The balance in any ecosystem comes from the organisms inhabiting that community, and the Palmyra Atoll is no different.
A study led by scientists from Imperial College London in collaboration with marine biologists from UC Santa Barbara found that predators, through their fecal material, transfer vital nutrients from their open ocean feeding grounds into shallower reef environments, contributing to the overall health of ecosystems.
The researchers specifically examined the role of grey reef sharks, Carcharhinus amblyrhynchos, a predatory species commonly associated with coral environments but whose wider ecological role has long been debated.
“Our study shows that large mobile predators such as sharks may be a very important source of nutrients for even the smallest reef creatures, such as corals,” co-author Jennifer Caselle, a research biologist at UCSB’s Marine Science Institute, said. “The role of sharks as top predators is well understood, but their role as nutrient vectors is far less studied.”
Palmyra Atoll is a remote, relatively undisturbed coral reef ecosystem, and is part of a U.S. National Wildlife Refuge within the central Pacific Ocean. Because of its protected status, Palmyra has a healthy predator population, with grey reef sharks being the most abundant predator on the fore-reefs.

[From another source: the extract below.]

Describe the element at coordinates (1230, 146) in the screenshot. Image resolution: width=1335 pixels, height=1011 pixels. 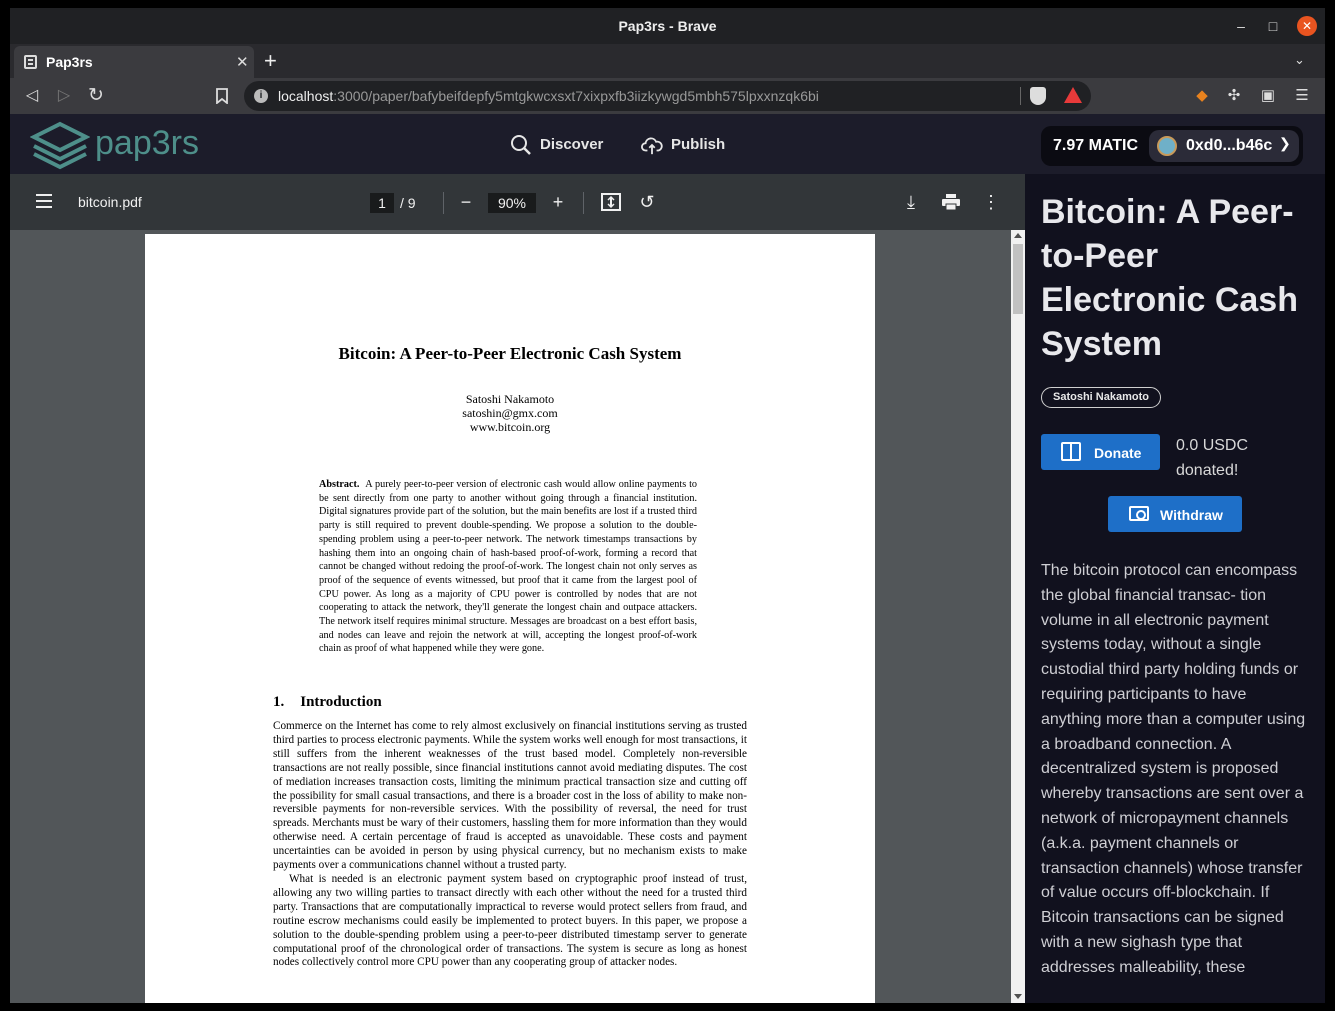
I see `account-address: 0xd0...b46c` at that location.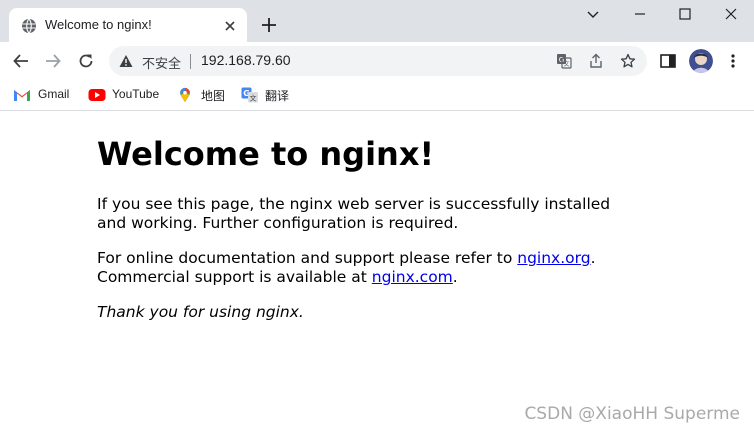 This screenshot has width=754, height=434. Describe the element at coordinates (21, 61) in the screenshot. I see `back-arrow-icon` at that location.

The grey reef shark population at Palmyra is probably at carrying capacity and may play a significant role in the transportation and flow of nutrients onto the reef and throughout the atoll. Grey reef sharks are often detected on and suggested to favor outer-reef slopes and drop-off habitats but on occasion are detected within lagoons.
Isotope analyses at Palmyra have demonstrated that grey reef sharks acquire resources from different habitats, including from pelagic and near-shore environments. However, the use of these habitats for foraging is uneven, with around 86 percent of grey reef shark biomass being derived from pelagic resources.
Mobile species that transport nutrients between habitats have the potential to impact new primary productivity and contribute to the modification of the physical environment. How mobile marine predators such as sharks facilitate this nutrient transport, how much they contribute and how this is subsequently distributed across shallow, productive reef habitats remains unexplored.
The researchers analyzed tracking data as a spatial network of movements and were able, for the first time, to estimate the quantities of nitrogen deposited around the remote unfished reef of Palmyra Atoll via the sharks’ fecal material. Results estimate that this specific population of grey reef sharks, believed to number approximately 8,300 individual animals, contributes a combined total of 94.5 kg or 208.3 pounds of nitrogen to the reef ecosystem per day, an amount that likely contributes substantially to reef primary productivity.
These research findings have implications for the scientific understanding of fragile coral reef ecosystems as well as for the ecological significance of grey reef sharks. The species is currently classified as “near threatened” on the International Union for the Conservation of Nature Red List.
“Coupled with their better-known role as predators, our study underlines another, less obvious role played by reef sharks in improving the resilience of these fragile habitats and underscores the vital importance of conserving these and other wide-ranging predators,” senior co-author David Jacoby of the Zoological Society of London’s Institute of Zoology said.